Problem statement: Extract each line of the records below and reproduce it verbatim, without changing a single character.

* START Extracted entries *

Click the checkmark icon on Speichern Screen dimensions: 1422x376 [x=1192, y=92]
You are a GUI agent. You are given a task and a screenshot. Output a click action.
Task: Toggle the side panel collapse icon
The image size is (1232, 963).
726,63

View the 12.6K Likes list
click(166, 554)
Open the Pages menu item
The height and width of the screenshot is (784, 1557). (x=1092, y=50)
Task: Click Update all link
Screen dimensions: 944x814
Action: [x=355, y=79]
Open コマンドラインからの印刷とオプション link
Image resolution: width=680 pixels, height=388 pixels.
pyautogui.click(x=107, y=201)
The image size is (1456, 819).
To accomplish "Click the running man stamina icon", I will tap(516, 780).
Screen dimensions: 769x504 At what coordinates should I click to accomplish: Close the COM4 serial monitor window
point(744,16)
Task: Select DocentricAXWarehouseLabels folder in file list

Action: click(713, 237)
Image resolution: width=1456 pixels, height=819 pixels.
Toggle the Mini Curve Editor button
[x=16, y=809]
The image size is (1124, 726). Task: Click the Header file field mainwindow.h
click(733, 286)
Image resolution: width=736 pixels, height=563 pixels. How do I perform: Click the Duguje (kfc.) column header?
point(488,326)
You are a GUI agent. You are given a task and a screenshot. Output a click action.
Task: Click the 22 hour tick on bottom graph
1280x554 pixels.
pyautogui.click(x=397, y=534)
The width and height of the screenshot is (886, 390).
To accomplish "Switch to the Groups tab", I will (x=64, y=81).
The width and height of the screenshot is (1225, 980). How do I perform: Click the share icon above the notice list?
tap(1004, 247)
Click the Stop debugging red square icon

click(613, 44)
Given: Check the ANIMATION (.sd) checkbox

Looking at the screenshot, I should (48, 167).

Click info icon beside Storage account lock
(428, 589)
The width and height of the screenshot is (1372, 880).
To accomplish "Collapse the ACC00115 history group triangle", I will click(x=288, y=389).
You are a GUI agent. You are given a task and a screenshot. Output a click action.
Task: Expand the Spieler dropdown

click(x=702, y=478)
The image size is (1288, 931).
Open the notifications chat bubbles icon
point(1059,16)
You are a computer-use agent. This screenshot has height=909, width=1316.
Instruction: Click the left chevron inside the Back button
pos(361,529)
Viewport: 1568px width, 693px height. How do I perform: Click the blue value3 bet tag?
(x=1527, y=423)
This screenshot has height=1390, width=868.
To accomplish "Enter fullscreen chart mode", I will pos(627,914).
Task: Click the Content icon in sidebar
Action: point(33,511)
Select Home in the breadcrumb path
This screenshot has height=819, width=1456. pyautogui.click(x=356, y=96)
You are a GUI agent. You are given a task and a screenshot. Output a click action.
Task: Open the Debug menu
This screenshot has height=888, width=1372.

* END Extracted entries *

Response to this exercise:
Click the checkmark icon on Speichern Screen dimensions: 1422x376 [x=1192, y=92]
You are a GUI agent. You are given a task and a screenshot. Output a click action.
Task: Toggle the side panel collapse icon
The image size is (1232, 963).
726,63

View the 12.6K Likes list
click(166, 554)
Open the Pages menu item
The height and width of the screenshot is (784, 1557). (x=1092, y=50)
Task: Click Update all link
Screen dimensions: 944x814
Action: [x=355, y=79]
Open コマンドラインからの印刷とオプション link
Image resolution: width=680 pixels, height=388 pixels.
pyautogui.click(x=107, y=201)
The image size is (1456, 819).
To accomplish "Click the running man stamina icon", I will tap(516, 780).
Screen dimensions: 769x504 At what coordinates should I click to accomplish: Close the COM4 serial monitor window
point(744,16)
Task: Select DocentricAXWarehouseLabels folder in file list

Action: click(713, 237)
Image resolution: width=1456 pixels, height=819 pixels.
Toggle the Mini Curve Editor button
[x=16, y=809]
The image size is (1124, 726). Task: Click the Header file field mainwindow.h
click(733, 286)
Image resolution: width=736 pixels, height=563 pixels. How do I perform: Click the Duguje (kfc.) column header?
point(488,326)
You are a GUI agent. You are given a task and a screenshot. Output a click action.
Task: Click the 22 hour tick on bottom graph
1280x554 pixels.
pyautogui.click(x=397, y=534)
The width and height of the screenshot is (886, 390).
To accomplish "Switch to the Groups tab", I will (x=64, y=81).
The width and height of the screenshot is (1225, 980). How do I perform: Click the share icon above the notice list?
tap(1004, 247)
Click the Stop debugging red square icon

click(613, 44)
Given: Check the ANIMATION (.sd) checkbox

Looking at the screenshot, I should (48, 167).

Click info icon beside Storage account lock
(428, 589)
The width and height of the screenshot is (1372, 880).
To accomplish "Collapse the ACC00115 history group triangle", I will click(x=288, y=389).
You are a GUI agent. You are given a task and a screenshot. Output a click action.
Task: Expand the Spieler dropdown

click(x=702, y=478)
The image size is (1288, 931).
Open the notifications chat bubbles icon
point(1059,16)
You are a computer-use agent. This screenshot has height=909, width=1316.
Instruction: Click the left chevron inside the Back button
pos(361,529)
Viewport: 1568px width, 693px height. How do I perform: Click the blue value3 bet tag?
(x=1527, y=423)
This screenshot has height=1390, width=868.
To accomplish "Enter fullscreen chart mode", I will pos(627,914).
Task: Click the Content icon in sidebar
Action: point(33,511)
Select Home in the breadcrumb path
This screenshot has height=819, width=1456. pyautogui.click(x=356, y=96)
You are a GUI agent. You are given a task and a screenshot. Output a click action.
Task: Open the Debug menu
This screenshot has height=888, width=1372.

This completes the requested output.